Updated Goals and Deliverables

We have been sticking farily well to the planned schedule and targeted development goals. We already have a working multi-core cache coherency simulator with the following features:

Variable cache block size
Variable total cache size
Configurable associativity
Configurable replacement policy
- Round robin
- LRU
- MRU
Configurable cache coherence protocol
- MSI
- MESI ( in progress )
Configurable arbitration policy:
- Rouund robin
- FIFO

In the upcoming weeks we plan to enhance the implementation to inocporate non-blocking cache semnantics after discussing it and taking feedback from Professor Skarlatos.

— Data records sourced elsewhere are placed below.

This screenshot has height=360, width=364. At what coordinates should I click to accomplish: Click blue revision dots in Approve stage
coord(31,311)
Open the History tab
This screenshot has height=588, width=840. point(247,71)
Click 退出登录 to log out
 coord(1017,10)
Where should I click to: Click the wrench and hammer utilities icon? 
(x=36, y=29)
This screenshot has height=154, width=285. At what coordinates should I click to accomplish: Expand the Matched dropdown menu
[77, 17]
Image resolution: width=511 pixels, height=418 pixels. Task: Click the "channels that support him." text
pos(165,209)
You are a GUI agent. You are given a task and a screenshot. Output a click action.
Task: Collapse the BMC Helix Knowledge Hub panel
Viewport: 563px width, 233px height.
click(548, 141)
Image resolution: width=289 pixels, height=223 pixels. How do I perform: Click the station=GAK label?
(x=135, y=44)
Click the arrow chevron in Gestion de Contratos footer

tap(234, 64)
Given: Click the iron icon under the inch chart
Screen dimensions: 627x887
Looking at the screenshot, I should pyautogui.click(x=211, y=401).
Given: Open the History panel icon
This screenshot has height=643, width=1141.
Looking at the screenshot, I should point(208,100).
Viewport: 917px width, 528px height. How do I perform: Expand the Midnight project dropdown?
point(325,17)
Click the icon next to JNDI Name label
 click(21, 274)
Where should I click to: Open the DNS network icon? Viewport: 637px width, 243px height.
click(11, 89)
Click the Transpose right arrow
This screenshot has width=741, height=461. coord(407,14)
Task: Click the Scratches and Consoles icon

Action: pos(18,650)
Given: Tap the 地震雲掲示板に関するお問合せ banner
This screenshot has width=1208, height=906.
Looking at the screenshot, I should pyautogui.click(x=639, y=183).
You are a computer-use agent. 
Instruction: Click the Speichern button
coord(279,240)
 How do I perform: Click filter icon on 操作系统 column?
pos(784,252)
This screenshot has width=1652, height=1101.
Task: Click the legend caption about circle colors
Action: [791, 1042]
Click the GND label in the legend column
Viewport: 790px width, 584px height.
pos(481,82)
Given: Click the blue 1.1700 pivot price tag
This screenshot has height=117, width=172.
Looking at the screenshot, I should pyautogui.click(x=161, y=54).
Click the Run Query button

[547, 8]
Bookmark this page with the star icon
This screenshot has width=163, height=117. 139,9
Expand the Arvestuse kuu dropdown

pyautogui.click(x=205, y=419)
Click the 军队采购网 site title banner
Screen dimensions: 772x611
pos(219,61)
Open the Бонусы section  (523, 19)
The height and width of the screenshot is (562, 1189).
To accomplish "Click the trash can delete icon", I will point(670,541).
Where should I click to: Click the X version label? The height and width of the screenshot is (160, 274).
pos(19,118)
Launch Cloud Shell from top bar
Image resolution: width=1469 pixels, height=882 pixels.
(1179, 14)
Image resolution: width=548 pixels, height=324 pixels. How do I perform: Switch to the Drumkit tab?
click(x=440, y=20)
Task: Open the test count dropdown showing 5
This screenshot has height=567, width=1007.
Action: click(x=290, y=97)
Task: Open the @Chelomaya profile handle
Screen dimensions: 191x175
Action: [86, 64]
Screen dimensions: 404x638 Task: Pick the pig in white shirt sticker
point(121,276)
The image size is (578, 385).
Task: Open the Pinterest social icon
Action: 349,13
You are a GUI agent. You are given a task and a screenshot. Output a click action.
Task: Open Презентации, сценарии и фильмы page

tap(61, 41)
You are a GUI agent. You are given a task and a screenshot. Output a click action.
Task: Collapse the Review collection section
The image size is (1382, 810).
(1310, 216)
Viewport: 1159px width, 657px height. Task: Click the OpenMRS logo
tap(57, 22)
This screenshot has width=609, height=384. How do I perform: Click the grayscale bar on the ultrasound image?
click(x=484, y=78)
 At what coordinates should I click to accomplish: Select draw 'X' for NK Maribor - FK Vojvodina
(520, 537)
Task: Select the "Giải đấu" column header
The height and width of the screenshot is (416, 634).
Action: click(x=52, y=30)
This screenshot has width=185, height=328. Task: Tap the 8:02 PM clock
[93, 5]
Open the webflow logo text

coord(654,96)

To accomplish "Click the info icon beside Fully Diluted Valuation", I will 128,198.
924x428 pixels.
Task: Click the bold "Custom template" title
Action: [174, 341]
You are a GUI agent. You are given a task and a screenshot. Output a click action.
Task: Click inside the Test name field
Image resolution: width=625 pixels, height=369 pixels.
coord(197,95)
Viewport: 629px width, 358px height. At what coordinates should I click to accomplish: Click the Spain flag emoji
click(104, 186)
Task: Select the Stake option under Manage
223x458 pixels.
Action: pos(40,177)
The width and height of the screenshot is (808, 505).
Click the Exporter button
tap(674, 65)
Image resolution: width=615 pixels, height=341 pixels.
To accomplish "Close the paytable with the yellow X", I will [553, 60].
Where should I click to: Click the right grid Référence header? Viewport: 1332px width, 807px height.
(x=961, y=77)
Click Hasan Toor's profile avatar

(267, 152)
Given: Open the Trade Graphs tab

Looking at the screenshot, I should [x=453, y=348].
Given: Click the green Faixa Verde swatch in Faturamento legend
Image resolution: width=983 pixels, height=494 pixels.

Post that we would carry out performance studies using our simulator to gather insight into the behaviour of shared memory parallel programs with different communication patterns and plan to reproduce what we learned in class regarding artifactual communication with actual data and statistics collected using our simulator (XTSim).

Since our poster session is on December 9th, leaving us with less than 10 days, we are skeptical of achieving our 125% goal but will try our best to keep in line with original GOALs and deliverables.

We aim to present our deliverables in terms of graphs

Miss rate vs Programs with different access patterns
Number of invalidations vs Programs with different access patterns
Miss rate vs cache block size
Miss rate vs total cache size
Coherence Traffic vs Programs with different access patterns
Memory Traffic vs Programs with different access patterns

Oustanding Concerns

We primarily have the following tasks remaining

Enhance cache implementation to incorporate non-blocking semantics
Generate test plan for carrying out performance study using our simulator (XTSim)

We are majorly concerned with the remaining time we have since we’re doing an early poster session. We are confident of achieving the 100% goal but are not completely sure of completing the 125% goal of enhancing the implementation to incorporate directory based coherency protocol.